:: TEXT SECTION

You have little time and still want to trade and improve your finances? Moving averages could be the solution. Moving averages offer a simple way to trade, and with little time and clear, objective rules without any scope for interpretation. In this article, I would like to give you the advantages and disadvantages and various approaches to tackle the topic in a quite relaxed manner.
What is a moving average?
A moving average (MA) is the average value of a fixed number of periods. The basis for the calculation can be either the closing price, the opening price or another precisely defined value. In general, the closing rate is used.
What's the math here?
Let's take stock X as an example and calculate the current MA with a period number of 5. The closing prices of the last 5 days were: 40, 41, 41, 39 and 34. The average is then 39. This is the result when you add all 5 closing prices together and then divide them by 5 (195/5 = 39).
The mentioned example relates to the simple MA, the so-called SMA. However, there are also other variants, e.g. the Exponential Moving Average (EMA). This EMA weighs the latest rates higher to consider the recent developments more.
What are the classic rules?
If one proceeds from the classical approach, a buy signal (long position) is generated as soon as there is a closing price above the MA. A sell signal (short position) is generated when the closing price is below the MA. This also shows immediately that you are always invested because the closing rate always has to be on one side of the MA. However, if you consider a full-time employee who will primarily invest in equities, indices and ETFs, it is worth considering omitting all sell signals as these instruments tend to rise. In such cases, you would simply close a long position if the closing price is below the MA.
The effect of the selected period number
The exact choice of the number of periods has a strong influence on the signals for your own trading. The smaller the number of periods, the more sensitively the MA reacts. Conversely, of course, the following applies: The larger the number of periods selected, the lower the deflections and thus also less signals are generated. Here is the first problem: We have a trade-off. However, since we are aiming for a relaxed trade for employees on the big timeframes, the direction is clear. We want to have few, but clear signals.
Which number of periods?
As already mentioned, we would like to choose a high period number, but not too high to get any signals at all. Widely used is the 200s MA, but also the 90s and 50s are very popular. Let us look at the results for the DAX with the 200s MA of the last 3 years:
As you can see, the results are very sobering in 2014, and further moves sideways have not yielded any gains but slight losses. This shows that clear trends are of great advantage. The last opened trade would currently be a big winner. In general, it can be said that there were very few signals, and the time needed for trade management is very limited.

::::

WHAT TO DO -
Reproduce the passage from the moving averages text that begins with the words "What are the" and ends with "if the closing price is below the MA.", keeping every word and punctuation mark unchanged.

:: EXTRACTED DATA

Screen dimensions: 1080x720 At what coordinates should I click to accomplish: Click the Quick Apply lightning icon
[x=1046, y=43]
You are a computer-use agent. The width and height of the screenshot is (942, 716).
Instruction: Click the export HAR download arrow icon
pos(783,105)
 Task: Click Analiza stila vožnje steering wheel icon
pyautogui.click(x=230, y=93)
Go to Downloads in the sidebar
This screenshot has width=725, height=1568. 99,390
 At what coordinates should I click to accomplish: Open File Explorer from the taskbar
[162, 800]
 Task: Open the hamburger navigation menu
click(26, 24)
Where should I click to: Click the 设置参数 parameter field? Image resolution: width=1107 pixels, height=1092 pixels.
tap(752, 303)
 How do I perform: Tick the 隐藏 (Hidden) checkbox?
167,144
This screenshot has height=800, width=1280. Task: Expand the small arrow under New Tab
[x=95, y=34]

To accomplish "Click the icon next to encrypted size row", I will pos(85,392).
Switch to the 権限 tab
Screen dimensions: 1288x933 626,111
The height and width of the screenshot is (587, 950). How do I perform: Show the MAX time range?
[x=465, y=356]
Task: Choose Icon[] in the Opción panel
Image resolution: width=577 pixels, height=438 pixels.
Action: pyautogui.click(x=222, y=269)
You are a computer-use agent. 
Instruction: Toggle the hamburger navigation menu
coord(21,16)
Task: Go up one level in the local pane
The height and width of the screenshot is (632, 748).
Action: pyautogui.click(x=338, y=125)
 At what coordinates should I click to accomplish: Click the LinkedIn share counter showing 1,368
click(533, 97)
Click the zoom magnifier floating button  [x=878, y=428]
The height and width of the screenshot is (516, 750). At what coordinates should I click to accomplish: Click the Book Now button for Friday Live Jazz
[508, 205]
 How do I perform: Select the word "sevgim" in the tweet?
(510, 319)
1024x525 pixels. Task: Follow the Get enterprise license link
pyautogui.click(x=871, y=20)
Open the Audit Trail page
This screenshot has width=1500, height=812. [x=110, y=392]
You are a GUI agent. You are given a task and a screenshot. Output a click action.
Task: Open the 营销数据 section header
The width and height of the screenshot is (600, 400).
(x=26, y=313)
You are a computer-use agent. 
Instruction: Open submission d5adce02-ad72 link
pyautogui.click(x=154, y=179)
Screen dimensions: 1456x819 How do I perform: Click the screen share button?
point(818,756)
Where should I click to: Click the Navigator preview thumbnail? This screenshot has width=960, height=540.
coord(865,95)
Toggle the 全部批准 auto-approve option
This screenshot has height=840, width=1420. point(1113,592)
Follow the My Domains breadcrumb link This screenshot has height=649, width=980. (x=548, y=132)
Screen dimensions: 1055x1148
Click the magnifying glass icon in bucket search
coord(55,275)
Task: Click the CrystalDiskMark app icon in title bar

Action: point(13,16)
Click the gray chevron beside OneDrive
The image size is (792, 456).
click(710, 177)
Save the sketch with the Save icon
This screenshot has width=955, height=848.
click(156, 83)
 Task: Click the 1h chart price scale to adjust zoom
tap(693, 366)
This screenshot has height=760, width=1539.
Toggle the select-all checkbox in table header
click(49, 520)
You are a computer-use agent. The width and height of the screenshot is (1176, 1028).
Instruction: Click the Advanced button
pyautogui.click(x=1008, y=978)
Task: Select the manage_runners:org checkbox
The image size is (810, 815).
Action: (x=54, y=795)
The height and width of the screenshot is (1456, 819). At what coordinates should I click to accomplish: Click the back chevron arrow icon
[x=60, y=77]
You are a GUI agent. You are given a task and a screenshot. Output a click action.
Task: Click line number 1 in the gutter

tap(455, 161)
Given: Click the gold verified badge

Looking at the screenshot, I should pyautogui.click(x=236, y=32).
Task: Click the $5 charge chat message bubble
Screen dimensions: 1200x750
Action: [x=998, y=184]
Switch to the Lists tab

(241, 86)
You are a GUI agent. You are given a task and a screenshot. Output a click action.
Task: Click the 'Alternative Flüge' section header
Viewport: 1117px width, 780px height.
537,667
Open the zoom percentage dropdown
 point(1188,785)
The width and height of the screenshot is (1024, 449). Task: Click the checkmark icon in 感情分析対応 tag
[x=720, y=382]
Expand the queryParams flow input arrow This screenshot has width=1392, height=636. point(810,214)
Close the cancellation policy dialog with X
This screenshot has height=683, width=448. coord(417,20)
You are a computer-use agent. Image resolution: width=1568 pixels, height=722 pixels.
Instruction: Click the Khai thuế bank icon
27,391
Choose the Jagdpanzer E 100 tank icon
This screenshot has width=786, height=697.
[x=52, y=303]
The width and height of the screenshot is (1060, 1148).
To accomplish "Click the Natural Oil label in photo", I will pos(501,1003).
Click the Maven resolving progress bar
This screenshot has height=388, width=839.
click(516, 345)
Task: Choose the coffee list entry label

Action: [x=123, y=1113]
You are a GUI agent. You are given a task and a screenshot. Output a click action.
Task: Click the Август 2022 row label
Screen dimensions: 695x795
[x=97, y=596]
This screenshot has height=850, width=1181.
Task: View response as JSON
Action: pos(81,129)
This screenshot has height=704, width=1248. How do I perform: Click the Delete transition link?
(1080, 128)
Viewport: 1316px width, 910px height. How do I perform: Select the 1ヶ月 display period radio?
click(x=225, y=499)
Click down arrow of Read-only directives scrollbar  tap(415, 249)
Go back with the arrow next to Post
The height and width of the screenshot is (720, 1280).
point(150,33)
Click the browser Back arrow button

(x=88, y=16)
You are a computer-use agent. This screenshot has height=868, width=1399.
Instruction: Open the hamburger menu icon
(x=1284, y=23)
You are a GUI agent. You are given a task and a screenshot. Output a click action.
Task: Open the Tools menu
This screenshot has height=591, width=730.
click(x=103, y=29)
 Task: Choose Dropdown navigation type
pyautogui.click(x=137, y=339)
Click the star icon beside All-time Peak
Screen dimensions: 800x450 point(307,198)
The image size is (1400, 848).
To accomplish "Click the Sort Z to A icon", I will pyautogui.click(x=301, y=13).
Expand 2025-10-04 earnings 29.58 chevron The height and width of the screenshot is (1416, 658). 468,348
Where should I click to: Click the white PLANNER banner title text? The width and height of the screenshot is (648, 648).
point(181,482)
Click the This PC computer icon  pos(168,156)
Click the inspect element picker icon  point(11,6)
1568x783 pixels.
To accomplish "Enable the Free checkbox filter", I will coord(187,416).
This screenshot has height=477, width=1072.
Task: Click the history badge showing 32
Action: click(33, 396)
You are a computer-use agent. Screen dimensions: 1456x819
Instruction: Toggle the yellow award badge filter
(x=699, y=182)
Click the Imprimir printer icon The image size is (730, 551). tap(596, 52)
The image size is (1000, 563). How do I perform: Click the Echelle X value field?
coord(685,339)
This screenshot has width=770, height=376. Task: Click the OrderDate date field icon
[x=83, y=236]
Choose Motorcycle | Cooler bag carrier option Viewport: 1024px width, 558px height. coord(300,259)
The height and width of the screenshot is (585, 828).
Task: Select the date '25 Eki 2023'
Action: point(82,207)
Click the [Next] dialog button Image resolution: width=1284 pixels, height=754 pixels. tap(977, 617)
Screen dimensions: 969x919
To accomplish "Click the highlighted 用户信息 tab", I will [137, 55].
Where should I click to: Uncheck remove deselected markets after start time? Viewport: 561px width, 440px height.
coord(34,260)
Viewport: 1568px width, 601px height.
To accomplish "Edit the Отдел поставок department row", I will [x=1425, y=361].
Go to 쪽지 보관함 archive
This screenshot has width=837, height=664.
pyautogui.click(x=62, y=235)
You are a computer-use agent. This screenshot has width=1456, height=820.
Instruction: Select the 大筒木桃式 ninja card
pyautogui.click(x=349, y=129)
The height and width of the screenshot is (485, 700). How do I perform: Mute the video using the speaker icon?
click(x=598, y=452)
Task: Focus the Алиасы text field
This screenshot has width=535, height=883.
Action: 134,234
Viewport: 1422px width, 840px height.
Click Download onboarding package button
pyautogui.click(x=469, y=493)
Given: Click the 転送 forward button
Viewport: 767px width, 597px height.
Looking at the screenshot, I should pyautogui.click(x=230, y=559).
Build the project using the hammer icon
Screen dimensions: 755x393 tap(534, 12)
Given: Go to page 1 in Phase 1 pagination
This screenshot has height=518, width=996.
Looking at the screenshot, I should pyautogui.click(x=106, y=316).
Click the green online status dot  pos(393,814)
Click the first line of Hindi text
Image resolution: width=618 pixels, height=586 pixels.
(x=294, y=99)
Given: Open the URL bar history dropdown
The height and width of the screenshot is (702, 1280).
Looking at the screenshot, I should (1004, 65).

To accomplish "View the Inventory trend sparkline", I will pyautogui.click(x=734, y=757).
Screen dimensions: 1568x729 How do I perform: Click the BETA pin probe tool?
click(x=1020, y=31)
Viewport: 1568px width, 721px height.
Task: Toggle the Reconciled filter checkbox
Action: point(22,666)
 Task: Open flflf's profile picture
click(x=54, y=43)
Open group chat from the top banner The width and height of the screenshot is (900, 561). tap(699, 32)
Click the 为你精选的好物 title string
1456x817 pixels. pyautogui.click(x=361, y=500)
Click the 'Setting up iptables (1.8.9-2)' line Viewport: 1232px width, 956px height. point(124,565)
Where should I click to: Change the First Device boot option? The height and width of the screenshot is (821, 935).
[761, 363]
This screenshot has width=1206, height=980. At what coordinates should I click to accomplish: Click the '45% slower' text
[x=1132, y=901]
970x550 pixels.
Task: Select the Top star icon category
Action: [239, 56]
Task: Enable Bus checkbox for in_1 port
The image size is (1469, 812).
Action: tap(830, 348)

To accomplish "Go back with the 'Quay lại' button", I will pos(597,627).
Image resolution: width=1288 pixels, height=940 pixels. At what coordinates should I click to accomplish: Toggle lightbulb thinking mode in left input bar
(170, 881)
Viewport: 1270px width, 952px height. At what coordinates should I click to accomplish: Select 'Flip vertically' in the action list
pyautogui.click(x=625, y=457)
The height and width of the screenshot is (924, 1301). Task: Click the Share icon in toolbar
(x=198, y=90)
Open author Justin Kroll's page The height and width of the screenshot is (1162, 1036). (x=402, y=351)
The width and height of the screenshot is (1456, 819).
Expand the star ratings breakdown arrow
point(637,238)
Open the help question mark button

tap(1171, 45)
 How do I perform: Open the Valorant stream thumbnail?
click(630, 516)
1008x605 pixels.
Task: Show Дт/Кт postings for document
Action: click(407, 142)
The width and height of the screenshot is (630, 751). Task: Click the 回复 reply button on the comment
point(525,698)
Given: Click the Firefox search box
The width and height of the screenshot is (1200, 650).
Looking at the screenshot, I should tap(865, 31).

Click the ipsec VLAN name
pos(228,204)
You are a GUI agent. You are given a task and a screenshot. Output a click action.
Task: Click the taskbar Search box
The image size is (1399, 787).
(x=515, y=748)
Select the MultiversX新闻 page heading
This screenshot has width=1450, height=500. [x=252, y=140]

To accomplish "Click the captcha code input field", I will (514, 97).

::::

COMPLETED TASK -
What are the classic rules?
If one proceeds from the classical approach, a buy signal (long position) is generated as soon as there is a closing price above the MA. A sell signal (short position) is generated when the closing price is below the MA. This also shows immediately that you are always invested because the closing rate always has to be on one side of the MA. However, if you consider a full-time employee who will primarily invest in equities, indices and ETFs, it is worth considering omitting all sell signals as these instruments tend to rise. In such cases, you would simply close a long position if the closing price is below the MA.